TASK OBJECTIVE:
In the material below, find the line that contains "You are a computer-use" and the line that contains "Instruction: Click the", then write out exactly those two lines and everything between them.

EXERCISE MATERIAL:
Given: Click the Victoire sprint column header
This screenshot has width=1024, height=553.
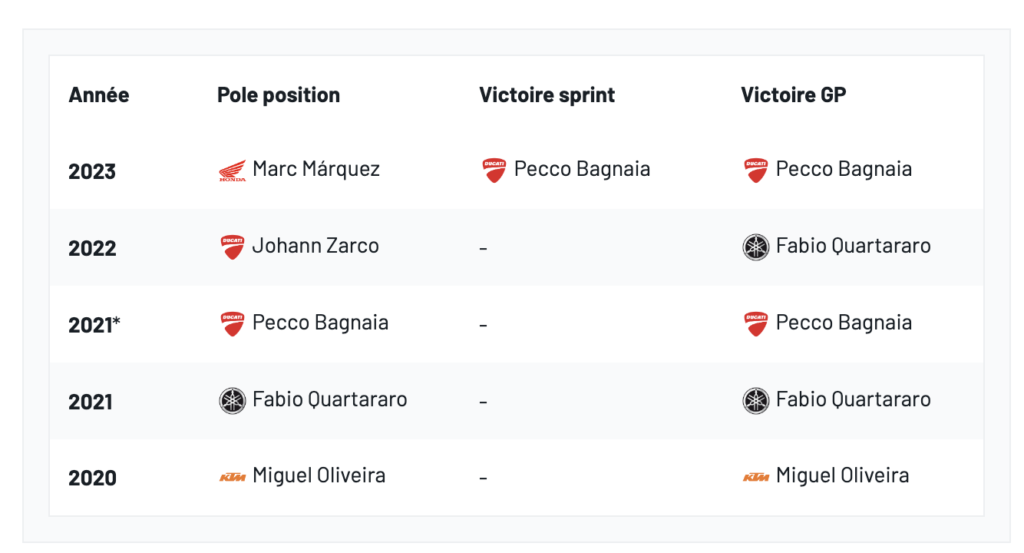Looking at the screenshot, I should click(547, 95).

* * *

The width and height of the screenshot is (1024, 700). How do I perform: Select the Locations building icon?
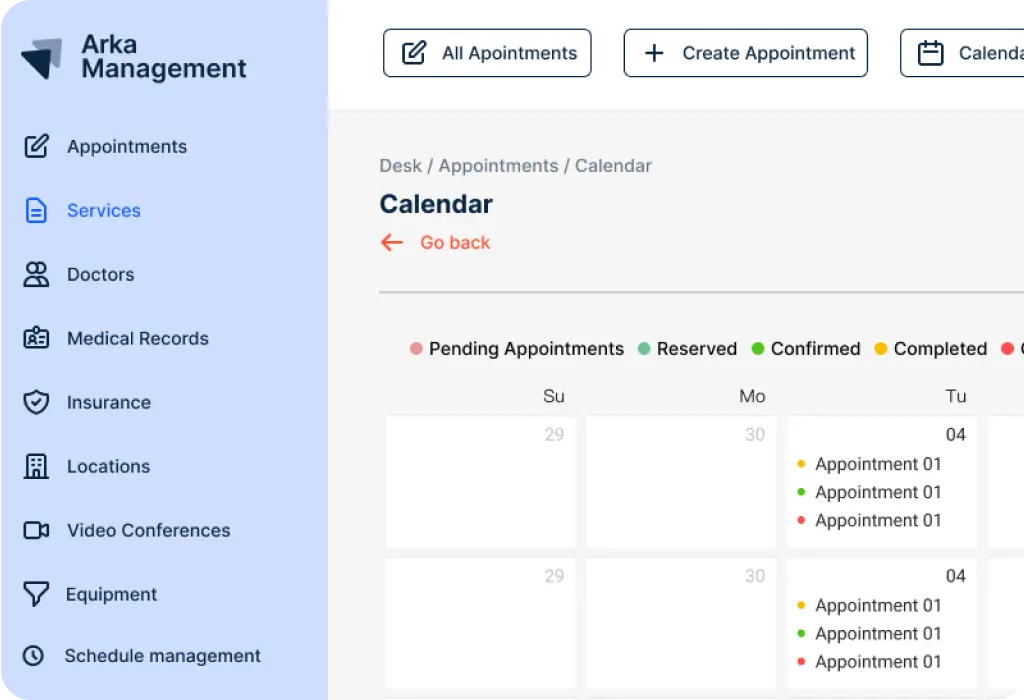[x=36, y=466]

--

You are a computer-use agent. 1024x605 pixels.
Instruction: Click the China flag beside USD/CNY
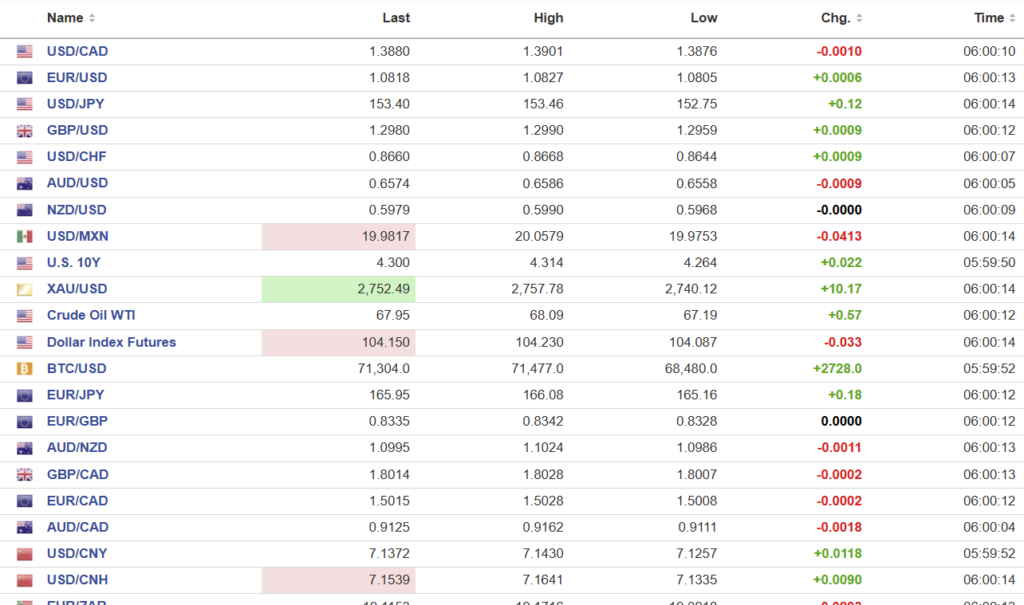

YOUR SOLUTION:
You are a computer-use agent. 1024x605 pixels.
Instruction: Click the China flag beside USD/CNY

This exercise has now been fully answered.